The 2016 election was a unique case study for disgust sensitivity, according to the researchers, because Trump’s campaign was marked by explicit anti-immigration sentiment and pathogen-related rhetoric, like using the words “filthy, disgusting,” or saing “there was blood coming out of her wherever”That’s why it’s surprising that sexual disgust, not pathogen or moral disgust, seemed to be the driving factor behind voting behavior, in terms of disgust sensitivity.

Billingsley et al.

Also surprising were the results among third-party voters:

“…greater sexual disgust increased the odds of affiliating with the Republican Party rather than with the Libertarian Party and of voting for Donald Trump rather than Libertarian presidential candidate Gary Johnson (indeed, inspections of group means for each political party suggest that Libertarians report the least sensitivity to both pathogen and sexual disgust).”

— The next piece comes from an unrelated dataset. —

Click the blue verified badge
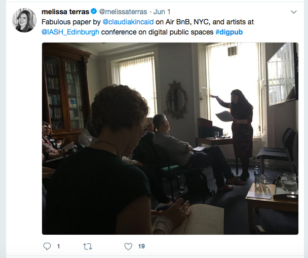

Still, the researchers wrote that theirs is a broad study that didn’t ask participants about specific policy issues. They also mentioned that other recent studies seem to support the idea that pathogen-related disgust significantly impacts views on immigration, and therefore political orientation on a larger scale.

“For these reasons, we certainly would not rule out a role of pathogen avoidance in the formation of some socially conservative positions, immigration foremost among them.”

Broadly, however, the researchers say sexual disgust is influencing our political behaviors on a level we don’t yet understand.

“Whatever the influence of pathogen disgust on particular social issues might turn out to be, the current results suggest that sexual disgust can influence individual political positions strongly enough to affect two of the most crucial political outcomes in our society: the party we align with and the president we vote for.”